Confusing messaging, too many leaves, is a turn off to a potential customer, it tries to speak to everyone, and therefore, to no one. The best thing you can do is go get the knife. 

So how do you make the cut? 

The power of little decisions

A grower is skilled in the craft of reading vines. She cuts the strong vines hardest because he trusts that they’ll return strong. There is also intuition, experience, and understanding from working with this dynamic system. The whole skill is in knowing which to cut and which to keep, she has made making a decision a habit. 

This is similar to a problem that I see in messaging, the copywriting isn’t actually a copy problem, it is a decision making problem. Before a pen hits the page, there isn’t a clear decision - what are we wanting from this work?

This is where you’ll cut it back to the first buds. Starting with the following:

  1. The buyer you want to reach

  2. How your product or service solves their problem 

  3. The outcome or experience that they will receive. 

Once your focal point is set, you cut off everything else.

With the fruit now clearly visible, a visitor lands on your website and knows, within seconds, that it's for them and there’s no more palming through leaves. You have made it easy for them to see the value, the fruit, and they reach for it.

A grower cuts down to the first few buds to ensure each year has intentional growth.

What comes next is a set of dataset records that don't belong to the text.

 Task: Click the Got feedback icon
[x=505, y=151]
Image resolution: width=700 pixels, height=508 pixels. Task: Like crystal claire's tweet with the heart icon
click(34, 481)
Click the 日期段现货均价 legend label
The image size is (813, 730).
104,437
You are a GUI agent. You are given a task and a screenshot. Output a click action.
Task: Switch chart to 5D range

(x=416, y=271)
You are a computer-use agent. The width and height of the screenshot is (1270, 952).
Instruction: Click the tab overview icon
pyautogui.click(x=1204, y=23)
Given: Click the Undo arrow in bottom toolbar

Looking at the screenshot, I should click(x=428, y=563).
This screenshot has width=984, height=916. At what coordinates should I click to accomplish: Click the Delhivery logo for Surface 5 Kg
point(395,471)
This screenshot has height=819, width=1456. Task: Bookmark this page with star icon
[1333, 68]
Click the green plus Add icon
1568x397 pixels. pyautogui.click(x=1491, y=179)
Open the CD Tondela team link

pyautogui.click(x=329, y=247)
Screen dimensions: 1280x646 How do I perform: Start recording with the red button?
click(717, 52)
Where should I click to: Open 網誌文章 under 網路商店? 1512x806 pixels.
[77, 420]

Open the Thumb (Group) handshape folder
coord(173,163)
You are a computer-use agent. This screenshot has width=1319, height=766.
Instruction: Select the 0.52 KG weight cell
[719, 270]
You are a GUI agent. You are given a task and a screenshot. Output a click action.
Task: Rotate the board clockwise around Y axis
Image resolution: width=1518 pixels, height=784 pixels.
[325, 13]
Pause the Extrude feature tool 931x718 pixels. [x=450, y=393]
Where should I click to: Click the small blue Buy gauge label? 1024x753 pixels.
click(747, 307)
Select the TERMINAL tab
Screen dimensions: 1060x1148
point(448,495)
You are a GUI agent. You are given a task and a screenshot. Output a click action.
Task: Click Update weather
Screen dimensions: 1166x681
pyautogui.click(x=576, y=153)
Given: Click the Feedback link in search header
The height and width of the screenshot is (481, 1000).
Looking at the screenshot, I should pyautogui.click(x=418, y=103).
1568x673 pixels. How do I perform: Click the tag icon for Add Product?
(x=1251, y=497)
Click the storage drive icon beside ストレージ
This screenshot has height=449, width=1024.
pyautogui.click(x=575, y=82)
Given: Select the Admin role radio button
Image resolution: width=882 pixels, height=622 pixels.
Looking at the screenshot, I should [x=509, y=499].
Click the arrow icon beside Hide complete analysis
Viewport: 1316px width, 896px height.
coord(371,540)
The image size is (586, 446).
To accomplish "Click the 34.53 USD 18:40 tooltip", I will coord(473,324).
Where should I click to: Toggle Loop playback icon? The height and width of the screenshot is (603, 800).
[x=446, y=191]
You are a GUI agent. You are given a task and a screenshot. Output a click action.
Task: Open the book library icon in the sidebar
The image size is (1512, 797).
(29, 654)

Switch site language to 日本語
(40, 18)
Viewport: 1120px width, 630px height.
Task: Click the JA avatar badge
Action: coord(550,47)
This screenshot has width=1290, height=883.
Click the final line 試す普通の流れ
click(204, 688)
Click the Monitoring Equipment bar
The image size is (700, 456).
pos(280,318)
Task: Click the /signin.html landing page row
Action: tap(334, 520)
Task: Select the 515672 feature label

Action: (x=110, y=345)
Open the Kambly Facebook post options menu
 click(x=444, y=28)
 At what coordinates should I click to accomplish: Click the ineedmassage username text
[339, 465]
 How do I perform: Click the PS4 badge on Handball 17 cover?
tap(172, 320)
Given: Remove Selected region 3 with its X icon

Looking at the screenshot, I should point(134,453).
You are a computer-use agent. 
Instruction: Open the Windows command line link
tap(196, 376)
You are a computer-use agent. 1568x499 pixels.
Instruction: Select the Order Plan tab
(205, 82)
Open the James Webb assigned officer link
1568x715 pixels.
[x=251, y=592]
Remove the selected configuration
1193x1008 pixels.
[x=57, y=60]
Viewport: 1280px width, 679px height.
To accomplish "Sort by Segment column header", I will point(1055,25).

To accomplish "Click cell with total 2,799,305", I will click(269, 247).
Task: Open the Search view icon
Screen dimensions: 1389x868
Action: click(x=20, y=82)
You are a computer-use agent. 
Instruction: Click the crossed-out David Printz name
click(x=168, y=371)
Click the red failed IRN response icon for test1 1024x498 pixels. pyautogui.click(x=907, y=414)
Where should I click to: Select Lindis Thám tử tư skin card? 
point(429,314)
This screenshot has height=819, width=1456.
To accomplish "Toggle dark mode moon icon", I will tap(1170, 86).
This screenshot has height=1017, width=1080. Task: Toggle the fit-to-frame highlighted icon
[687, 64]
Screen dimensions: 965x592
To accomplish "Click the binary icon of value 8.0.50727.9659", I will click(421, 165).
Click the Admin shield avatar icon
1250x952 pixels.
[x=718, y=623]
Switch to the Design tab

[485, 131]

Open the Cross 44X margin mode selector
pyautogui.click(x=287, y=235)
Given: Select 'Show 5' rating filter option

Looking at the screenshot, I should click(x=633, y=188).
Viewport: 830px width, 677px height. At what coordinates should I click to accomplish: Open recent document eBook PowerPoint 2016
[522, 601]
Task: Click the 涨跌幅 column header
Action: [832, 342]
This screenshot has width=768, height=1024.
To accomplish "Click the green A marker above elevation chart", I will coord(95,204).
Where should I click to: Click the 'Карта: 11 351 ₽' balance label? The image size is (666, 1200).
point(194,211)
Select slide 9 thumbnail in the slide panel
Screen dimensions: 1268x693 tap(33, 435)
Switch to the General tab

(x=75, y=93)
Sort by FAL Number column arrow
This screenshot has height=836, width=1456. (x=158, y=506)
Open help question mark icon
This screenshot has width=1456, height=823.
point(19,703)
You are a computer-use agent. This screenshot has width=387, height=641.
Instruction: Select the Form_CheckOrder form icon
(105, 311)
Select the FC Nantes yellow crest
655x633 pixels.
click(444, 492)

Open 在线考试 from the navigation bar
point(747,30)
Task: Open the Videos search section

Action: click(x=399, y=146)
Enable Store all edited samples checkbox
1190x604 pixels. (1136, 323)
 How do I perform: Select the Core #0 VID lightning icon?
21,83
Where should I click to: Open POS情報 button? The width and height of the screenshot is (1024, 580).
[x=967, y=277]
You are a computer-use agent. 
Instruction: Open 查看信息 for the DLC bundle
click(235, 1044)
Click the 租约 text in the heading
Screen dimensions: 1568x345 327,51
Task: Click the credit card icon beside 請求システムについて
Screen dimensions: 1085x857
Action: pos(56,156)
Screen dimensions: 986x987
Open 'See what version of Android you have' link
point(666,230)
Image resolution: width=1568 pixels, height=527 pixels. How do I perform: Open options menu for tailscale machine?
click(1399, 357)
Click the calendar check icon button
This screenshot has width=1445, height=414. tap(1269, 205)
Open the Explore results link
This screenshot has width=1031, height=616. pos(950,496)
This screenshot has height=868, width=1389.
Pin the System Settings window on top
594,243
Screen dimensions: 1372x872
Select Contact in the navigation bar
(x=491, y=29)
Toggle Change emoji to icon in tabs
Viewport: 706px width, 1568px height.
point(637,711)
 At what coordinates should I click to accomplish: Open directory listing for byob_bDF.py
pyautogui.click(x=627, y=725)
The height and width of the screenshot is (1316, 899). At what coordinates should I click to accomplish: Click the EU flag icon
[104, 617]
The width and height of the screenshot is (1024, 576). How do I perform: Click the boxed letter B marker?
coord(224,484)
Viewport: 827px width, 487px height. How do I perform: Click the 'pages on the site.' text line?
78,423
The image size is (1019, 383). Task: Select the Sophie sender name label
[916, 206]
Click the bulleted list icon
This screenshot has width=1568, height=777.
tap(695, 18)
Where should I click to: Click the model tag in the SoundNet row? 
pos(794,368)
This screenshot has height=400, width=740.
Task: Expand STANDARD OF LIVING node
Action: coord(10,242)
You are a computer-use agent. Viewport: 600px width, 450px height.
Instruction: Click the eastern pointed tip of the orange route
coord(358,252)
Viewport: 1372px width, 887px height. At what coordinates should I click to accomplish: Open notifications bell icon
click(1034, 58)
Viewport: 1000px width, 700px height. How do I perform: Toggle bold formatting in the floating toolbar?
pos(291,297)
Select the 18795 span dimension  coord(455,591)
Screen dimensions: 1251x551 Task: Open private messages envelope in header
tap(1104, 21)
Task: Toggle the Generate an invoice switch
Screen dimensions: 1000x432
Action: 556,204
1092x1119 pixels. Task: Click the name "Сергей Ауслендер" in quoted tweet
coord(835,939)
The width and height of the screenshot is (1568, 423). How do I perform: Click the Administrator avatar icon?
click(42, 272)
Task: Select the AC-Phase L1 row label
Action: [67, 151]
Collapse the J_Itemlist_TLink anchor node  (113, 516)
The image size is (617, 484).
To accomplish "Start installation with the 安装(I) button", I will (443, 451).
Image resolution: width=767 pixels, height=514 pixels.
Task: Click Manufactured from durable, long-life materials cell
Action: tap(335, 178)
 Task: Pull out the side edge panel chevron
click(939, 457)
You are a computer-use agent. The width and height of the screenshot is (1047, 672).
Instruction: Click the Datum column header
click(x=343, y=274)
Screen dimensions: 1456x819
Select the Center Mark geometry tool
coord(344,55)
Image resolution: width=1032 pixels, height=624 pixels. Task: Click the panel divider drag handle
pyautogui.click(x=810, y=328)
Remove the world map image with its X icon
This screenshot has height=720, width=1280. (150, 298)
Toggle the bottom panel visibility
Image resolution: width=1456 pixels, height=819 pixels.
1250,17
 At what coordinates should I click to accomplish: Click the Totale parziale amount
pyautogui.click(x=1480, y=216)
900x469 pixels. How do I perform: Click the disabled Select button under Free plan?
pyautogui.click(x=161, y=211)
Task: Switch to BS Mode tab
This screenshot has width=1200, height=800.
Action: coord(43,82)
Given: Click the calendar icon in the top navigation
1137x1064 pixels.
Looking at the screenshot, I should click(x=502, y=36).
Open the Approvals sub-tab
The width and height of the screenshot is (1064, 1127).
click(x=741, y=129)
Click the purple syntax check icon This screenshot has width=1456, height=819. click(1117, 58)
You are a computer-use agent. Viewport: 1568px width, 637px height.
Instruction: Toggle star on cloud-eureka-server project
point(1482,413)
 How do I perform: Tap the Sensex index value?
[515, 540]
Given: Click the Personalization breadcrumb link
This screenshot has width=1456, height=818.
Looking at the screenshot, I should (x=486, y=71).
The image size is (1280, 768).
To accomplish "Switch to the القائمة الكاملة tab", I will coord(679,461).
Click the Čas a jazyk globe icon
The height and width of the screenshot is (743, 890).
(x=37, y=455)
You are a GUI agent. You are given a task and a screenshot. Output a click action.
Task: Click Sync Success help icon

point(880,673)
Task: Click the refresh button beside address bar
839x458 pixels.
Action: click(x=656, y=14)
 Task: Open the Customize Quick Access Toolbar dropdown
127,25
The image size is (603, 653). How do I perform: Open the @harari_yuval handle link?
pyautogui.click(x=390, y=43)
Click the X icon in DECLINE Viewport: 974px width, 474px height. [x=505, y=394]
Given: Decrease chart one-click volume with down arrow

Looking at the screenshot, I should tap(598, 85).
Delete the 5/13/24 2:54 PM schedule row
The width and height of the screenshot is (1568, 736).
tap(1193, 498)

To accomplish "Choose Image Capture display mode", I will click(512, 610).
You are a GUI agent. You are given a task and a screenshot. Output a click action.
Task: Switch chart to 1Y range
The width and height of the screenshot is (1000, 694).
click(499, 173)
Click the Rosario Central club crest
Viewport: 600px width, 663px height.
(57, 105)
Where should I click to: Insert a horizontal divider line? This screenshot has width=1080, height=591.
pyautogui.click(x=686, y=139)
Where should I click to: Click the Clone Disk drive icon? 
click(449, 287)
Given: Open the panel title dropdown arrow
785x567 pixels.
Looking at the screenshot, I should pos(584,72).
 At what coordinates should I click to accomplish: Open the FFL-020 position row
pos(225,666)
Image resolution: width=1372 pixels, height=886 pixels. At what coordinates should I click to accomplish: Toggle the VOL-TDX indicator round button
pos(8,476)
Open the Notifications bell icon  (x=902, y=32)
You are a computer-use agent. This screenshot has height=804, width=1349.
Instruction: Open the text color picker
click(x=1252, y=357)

She doesn’t tidy up around the edges as that doesn’t solve the core of the problem. When you strip it right back to look at the underlying structure, decide where you want the energy to grow, and aim for a desirable outcome, you are being intentional about the quality of fruit. 

How we did it with Sectormentor

When I worked with Sectormentor, we built their webpages up over five stages:

  1. Gathering all the evidence, including team interviews, a website diagnosis, market research, competitor reviews, and target audience intel.

  2. Synthesised all the data through cross referencing the knowledge, seeking patterns and opportunities. 

  3. Workshopped the outcomes of the synthesis, navigated differences, assumptions, and stress tested the proof.

  4. Crafted the deliverables: homepage and three landing page wireframes, a positioning and messaging deck, and collated all source materials.

  5. Iterations and tweaks until complete.

The result is a clear, value driven homepage that guides the reader to the fruit of their offer.


If you want a hand making the cut, that's the work I do.

Warmly,

Rob

PS: For technical or complex companies, there is a risk of cutting too much off so that your depth and quality doesn’t show, and that also could prohibit a technically-minded buyer from trusting you. This is where intuition, experience, and understanding comes into play when deciding what needs to be given the room to grow. You can see that balance in Sectormentor’s pages.